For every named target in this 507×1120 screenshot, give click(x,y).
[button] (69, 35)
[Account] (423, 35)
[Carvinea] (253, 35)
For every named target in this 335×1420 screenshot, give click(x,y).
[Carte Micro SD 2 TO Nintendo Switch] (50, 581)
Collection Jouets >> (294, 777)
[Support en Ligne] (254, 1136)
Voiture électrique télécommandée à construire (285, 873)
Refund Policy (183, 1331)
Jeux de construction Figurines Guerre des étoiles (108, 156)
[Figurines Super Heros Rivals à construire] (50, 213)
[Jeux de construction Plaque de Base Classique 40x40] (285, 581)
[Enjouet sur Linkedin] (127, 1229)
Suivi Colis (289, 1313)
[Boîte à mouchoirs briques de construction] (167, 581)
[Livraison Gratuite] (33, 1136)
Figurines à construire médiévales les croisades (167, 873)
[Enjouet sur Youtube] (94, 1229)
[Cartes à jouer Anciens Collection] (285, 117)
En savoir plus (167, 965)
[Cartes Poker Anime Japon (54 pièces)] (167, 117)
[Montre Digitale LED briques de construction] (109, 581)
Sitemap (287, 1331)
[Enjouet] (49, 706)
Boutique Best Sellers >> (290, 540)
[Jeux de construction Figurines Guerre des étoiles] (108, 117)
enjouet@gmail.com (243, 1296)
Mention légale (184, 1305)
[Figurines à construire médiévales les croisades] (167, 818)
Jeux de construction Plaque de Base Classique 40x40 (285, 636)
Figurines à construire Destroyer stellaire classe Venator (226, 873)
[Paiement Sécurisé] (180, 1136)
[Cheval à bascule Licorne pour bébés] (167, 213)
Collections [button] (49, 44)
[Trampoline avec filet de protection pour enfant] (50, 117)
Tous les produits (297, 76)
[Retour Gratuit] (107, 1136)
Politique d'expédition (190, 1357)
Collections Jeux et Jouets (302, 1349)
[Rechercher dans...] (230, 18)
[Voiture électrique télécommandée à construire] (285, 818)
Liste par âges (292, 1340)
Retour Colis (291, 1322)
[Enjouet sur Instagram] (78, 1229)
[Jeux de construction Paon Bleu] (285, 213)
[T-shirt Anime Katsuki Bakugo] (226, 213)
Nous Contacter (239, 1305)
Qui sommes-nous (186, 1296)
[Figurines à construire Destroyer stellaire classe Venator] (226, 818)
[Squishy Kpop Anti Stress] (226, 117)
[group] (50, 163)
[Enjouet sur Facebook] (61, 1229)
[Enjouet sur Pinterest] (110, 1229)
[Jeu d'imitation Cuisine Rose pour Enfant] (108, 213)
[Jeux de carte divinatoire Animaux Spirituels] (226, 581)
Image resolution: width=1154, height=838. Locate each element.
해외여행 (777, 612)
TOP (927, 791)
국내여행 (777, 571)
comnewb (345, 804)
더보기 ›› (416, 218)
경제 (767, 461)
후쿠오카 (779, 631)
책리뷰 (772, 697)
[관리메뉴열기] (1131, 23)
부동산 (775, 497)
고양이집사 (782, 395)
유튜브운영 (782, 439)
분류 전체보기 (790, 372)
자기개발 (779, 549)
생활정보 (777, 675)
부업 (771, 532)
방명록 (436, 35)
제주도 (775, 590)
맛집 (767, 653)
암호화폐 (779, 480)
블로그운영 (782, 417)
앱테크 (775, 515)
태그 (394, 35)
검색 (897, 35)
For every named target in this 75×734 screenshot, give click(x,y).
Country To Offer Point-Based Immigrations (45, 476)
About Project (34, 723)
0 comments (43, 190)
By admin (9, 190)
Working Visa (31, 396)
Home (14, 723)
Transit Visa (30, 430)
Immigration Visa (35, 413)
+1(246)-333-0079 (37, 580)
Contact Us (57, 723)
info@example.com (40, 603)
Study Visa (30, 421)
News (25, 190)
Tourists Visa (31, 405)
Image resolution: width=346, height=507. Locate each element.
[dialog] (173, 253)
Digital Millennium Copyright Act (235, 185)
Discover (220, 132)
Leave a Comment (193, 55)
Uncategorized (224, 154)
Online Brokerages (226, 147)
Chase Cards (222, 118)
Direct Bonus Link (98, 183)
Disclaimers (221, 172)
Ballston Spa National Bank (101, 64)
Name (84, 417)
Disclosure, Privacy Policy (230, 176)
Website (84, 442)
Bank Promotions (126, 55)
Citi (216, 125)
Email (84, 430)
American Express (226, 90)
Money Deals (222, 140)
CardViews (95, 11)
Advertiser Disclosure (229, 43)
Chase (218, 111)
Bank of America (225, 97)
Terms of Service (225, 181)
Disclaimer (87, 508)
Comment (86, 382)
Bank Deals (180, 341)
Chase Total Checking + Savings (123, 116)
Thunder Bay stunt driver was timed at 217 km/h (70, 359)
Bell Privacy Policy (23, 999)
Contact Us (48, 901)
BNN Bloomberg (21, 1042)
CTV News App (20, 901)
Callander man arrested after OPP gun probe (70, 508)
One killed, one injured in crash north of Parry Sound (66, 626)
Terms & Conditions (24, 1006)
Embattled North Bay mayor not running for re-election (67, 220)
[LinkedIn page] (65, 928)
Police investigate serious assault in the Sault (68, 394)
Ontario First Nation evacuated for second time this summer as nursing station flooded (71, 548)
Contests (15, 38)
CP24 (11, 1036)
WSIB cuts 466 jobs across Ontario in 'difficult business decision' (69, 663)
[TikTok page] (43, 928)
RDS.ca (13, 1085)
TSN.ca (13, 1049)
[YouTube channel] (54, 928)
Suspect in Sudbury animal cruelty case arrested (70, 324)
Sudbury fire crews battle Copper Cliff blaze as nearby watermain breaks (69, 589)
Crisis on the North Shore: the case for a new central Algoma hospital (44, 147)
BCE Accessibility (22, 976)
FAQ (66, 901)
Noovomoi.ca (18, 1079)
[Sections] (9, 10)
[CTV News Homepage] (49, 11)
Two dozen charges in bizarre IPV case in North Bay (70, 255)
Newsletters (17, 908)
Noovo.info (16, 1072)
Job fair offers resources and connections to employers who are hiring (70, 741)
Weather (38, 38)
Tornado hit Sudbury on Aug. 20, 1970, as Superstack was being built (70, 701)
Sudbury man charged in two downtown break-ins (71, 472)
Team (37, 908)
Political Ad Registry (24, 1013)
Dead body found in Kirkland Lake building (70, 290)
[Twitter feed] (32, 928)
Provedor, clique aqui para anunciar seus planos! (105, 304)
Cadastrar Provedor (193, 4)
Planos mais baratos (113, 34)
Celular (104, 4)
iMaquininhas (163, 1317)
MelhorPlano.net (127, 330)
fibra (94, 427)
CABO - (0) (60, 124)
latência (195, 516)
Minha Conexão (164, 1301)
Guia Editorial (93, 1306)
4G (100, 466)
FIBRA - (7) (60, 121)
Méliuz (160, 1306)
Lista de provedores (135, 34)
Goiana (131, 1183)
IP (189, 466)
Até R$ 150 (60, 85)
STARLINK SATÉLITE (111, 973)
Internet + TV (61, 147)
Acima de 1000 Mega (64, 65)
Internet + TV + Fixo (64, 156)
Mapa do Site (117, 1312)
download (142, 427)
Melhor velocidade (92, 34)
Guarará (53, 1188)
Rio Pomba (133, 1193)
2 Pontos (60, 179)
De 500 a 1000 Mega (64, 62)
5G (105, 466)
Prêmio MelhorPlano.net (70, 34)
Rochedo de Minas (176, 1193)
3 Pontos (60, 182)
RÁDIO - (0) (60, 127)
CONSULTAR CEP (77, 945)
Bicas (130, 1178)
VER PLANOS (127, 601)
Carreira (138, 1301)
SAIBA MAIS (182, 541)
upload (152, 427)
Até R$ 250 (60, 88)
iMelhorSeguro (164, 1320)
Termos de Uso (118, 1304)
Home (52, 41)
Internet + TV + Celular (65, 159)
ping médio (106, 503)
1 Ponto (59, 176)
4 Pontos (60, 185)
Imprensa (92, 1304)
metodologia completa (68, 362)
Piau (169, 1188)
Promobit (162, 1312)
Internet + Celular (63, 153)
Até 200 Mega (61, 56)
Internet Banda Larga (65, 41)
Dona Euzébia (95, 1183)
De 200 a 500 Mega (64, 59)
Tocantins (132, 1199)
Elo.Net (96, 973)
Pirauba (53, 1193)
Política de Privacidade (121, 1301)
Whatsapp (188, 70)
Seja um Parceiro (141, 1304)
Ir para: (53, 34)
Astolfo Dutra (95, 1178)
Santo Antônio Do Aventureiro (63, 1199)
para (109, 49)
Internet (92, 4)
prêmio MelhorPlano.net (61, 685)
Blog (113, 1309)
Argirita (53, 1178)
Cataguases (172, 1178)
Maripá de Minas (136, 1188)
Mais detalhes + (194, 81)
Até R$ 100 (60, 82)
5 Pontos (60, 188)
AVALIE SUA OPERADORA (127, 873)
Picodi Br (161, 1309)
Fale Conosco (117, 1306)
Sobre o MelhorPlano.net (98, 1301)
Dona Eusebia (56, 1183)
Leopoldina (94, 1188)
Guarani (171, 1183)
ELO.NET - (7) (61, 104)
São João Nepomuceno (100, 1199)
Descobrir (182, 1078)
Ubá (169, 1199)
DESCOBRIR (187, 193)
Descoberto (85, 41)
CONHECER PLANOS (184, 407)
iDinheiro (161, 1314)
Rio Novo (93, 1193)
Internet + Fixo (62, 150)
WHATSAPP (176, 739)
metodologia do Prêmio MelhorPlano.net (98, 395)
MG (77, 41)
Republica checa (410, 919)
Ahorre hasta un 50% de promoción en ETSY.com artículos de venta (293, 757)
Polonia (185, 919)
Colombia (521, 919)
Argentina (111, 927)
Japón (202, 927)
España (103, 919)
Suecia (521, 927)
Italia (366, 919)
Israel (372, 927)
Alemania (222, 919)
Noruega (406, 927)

Exercise:
Quote verbatim the rows from the one that contains "Suspect in Sudbury" through the one that contains "[CTV News Homepage] (49, 11)", including both of those rows.

Solved exercise:
Suspect in Sudbury animal cruelty case arrested (70, 324)
Sudbury fire crews battle Copper Cliff blaze as nearby watermain breaks (69, 589)
Crisis on the North Shore: the case for a new central Algoma hospital (44, 147)
BCE Accessibility (22, 976)
FAQ (66, 901)
Noovomoi.ca (18, 1079)
[Sections] (9, 10)
[CTV News Homepage] (49, 11)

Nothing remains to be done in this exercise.